- **TAREFA 1**:
Liste as consequências que o texto sobre placas tectônicas e habitabilidade aponta caso a proporção de terra para água da Terra pendesse para mais terra.

O calor é outro fator nas placas tectônicas e na habitabilidade. Os continentes agem como um cobertor sobre o manto, ajudando a Terra a reter o calor. Mas esse efeito cobertor é moderado pelo esgotamento dos elementos radioativos no manto.
O decaimento radioativo de elementos como o urânio no manto cria calor que é retido pelo efeito cobertor dos continentes.
Ao mesmo tempo, a renovação da crosta por meio da tectônica traz mais desses elementos para a crosta, onde seu calor é eliminado com mais eficiência.
O ciclo do carbono da Terra também é crítico para sustentar a vida. Esse ciclo é afetado pelas placas tectônicas e também pela relação terra-oceano. O desgaste dos continentes remove o carbono da atmosfera aproximadamente em equilíbrio com o carbono emitido do manto pelos vulcões.
Depois, há o conteúdo de água no manto. Mais água no manto reduz a viscosidade do manto, definida como uma forma de resistência ao fluxo. O conteúdo de água do manto faz parte de um ciclo de feedback com a temperatura do manto. Quanto mais água entra no manto, mais facilmente ela flui. Isso aumenta a convecção, que libera mais calor do manto.
Como explica o paper, todos esses fatores estão relacionados, geralmente em ciclos de feedback.
Todos esses fatores e outros se combinam na Terra para criar uma habitabilidade robusta. Se a proporção de terra para água da Terra fosse inclinada para mais terra, o clima seria muito mais seco e grandes porções dos continentes poderiam ser desertos frios e secos, e a biosfera poderia não ser grande o suficiente para produzir uma atmosfera rica em oxigênio.

- **TAREFA 2**:
Devolva todas as linhas dos registros abaixo, sem mudar nada, e deixe as imagens de fora.

- **REGISTROS**:
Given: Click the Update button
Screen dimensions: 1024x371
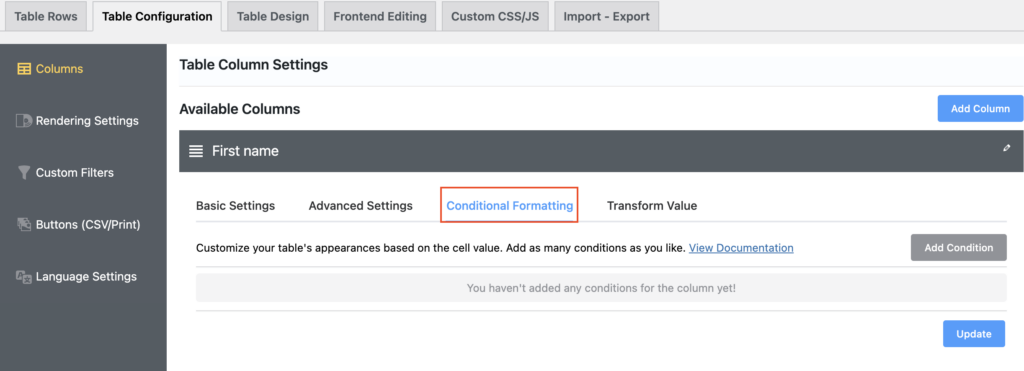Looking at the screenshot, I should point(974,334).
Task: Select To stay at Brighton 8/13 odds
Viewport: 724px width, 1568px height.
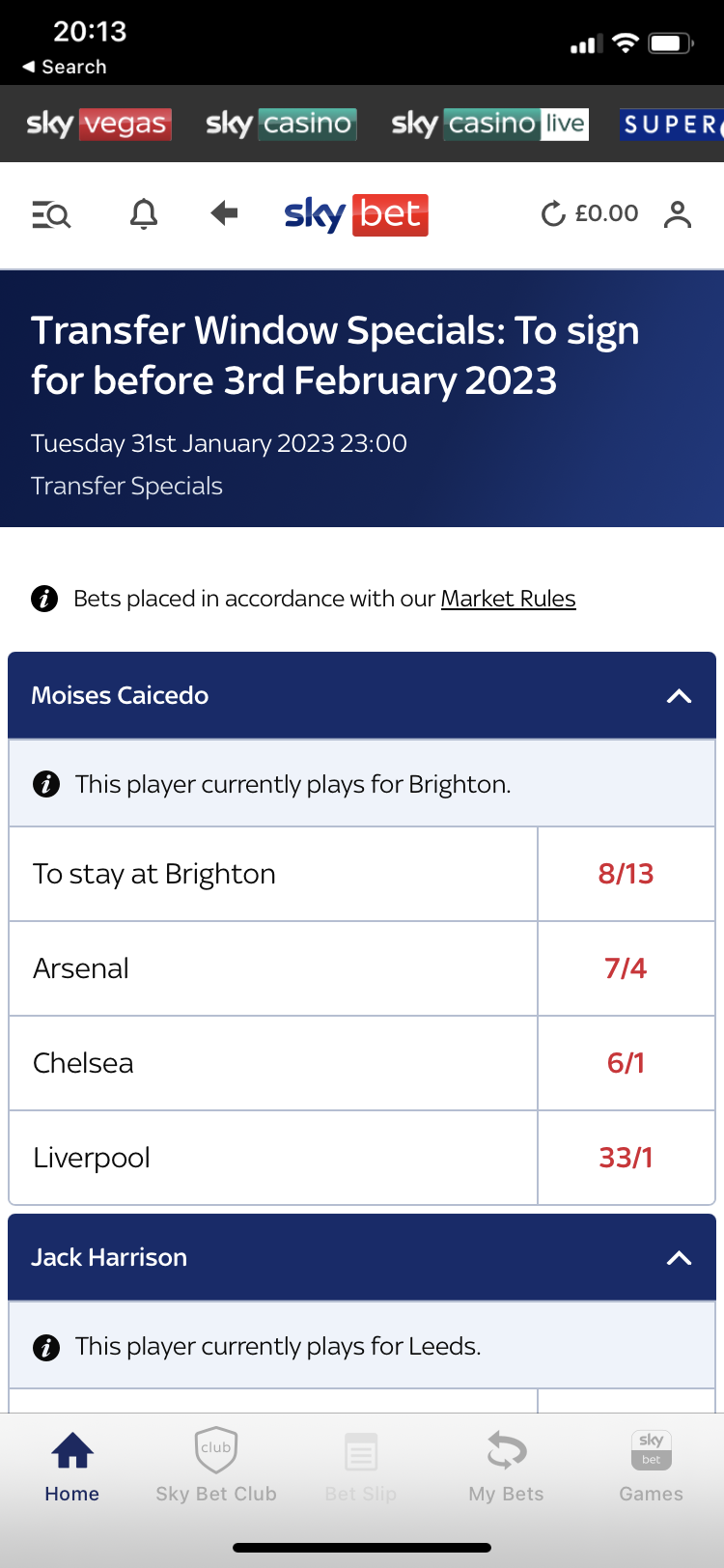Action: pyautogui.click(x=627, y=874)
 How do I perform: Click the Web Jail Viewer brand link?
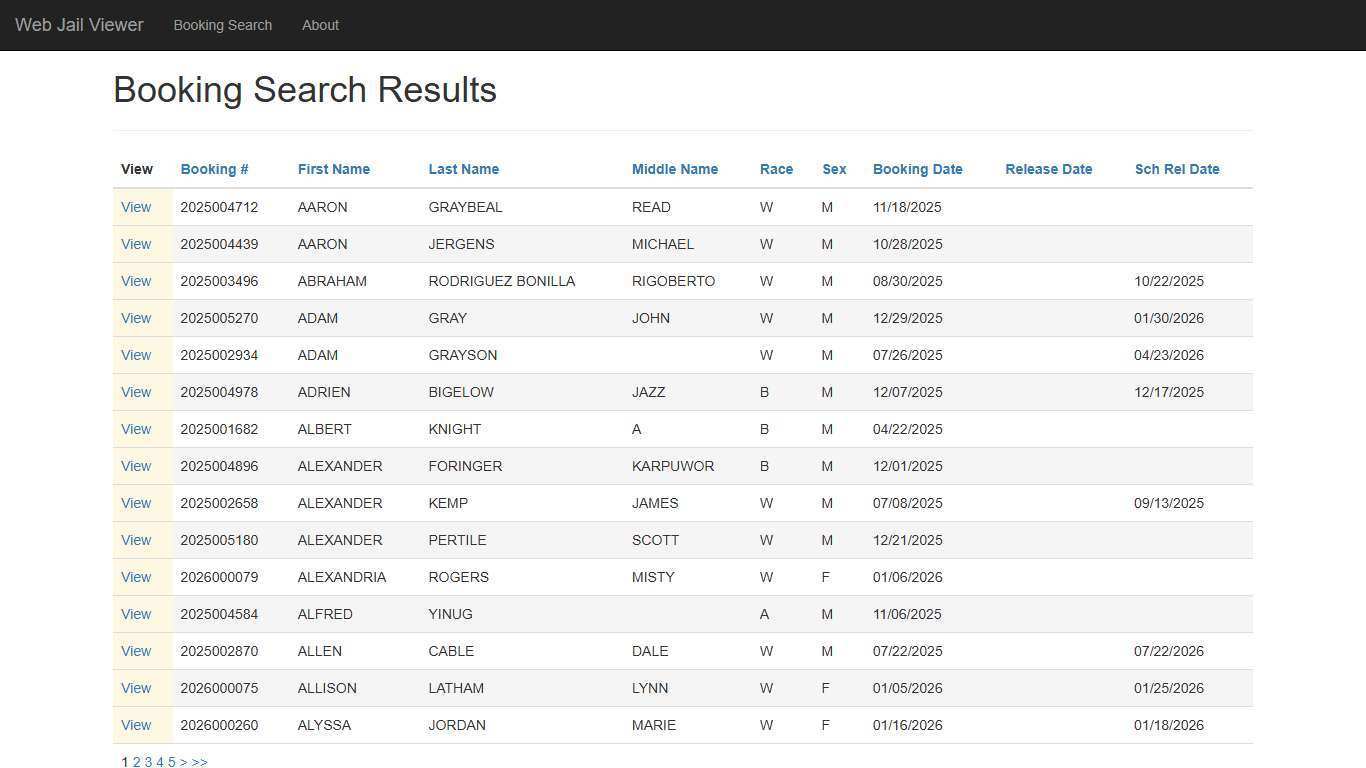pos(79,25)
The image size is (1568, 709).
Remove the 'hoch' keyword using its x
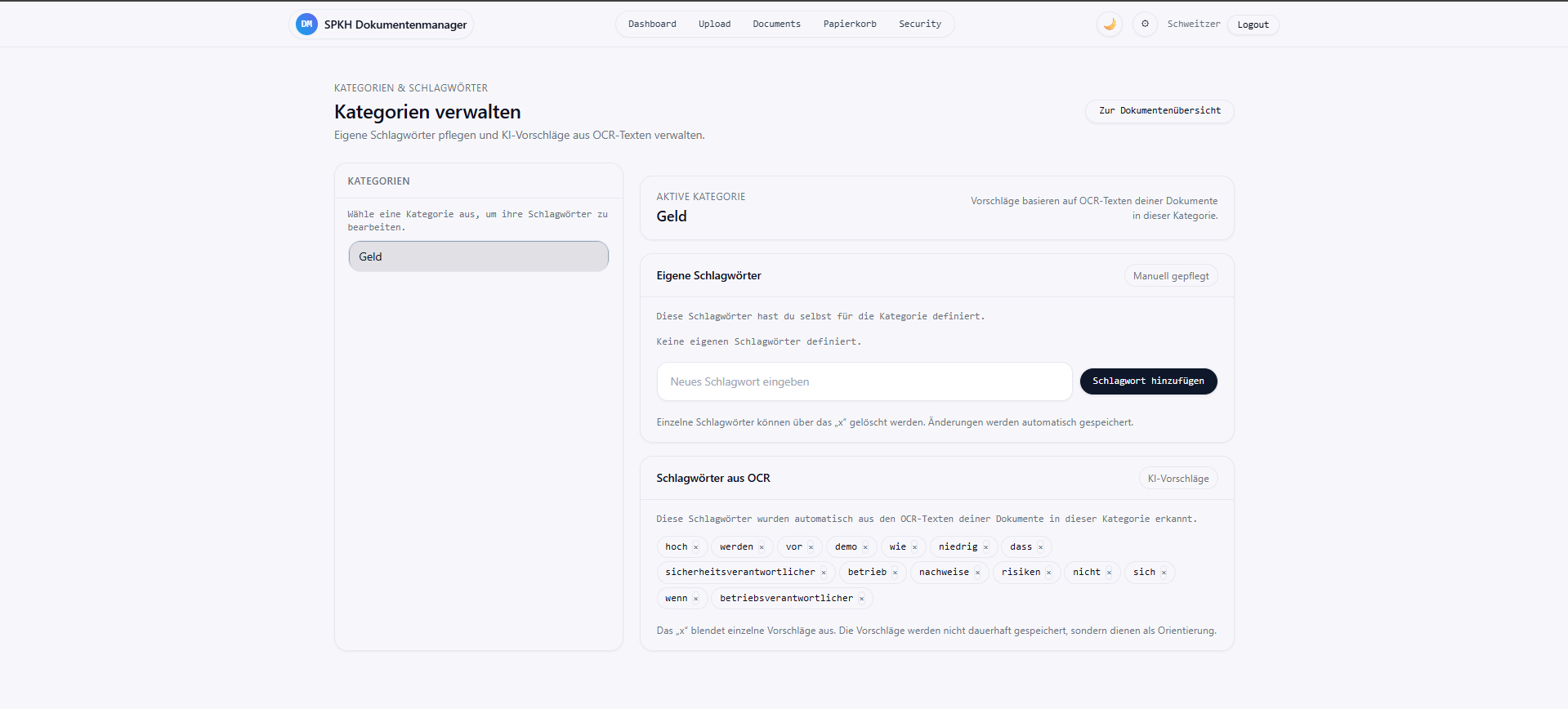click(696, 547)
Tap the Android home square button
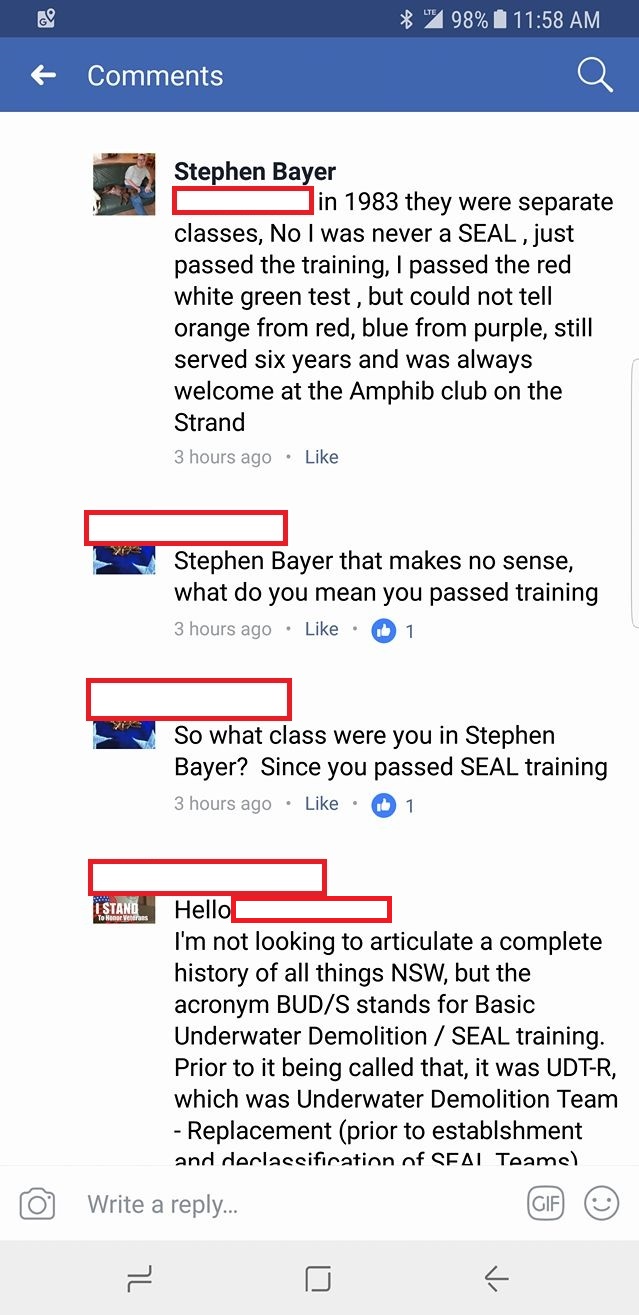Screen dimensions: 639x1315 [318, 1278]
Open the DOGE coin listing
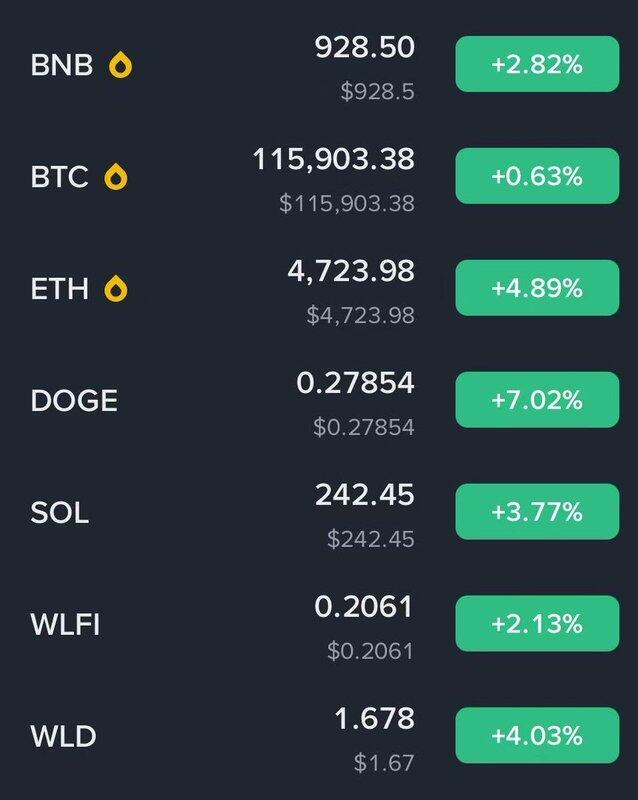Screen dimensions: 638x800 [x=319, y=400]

- **RESPOSTA COMPLETA 1**:
- O clima seria muito mais seco.
- Grandes porções dos continentes poderiam ser desertos frios e secos.
- A biosfera poderia não ser grande o suficiente para produzir uma atmosfera rica em oxigênio.

- **RESPOSTA COMPLETA 2**:
Given: Click the Update button
Screen dimensions: 1024x371
Looking at the screenshot, I should point(974,334).
Task: Select To stay at Brighton 8/13 odds
Viewport: 724px width, 1568px height.
Action: pyautogui.click(x=627, y=874)
 How do I perform: Click the Web Jail Viewer brand link?
pos(79,25)
The image size is (1568, 709).
Remove the 'hoch' keyword using its x
click(696, 547)
Tap the Android home square button
Screen dimensions: 639x1315 [318, 1278]
Open the DOGE coin listing
Screen dimensions: 638x800 [x=319, y=400]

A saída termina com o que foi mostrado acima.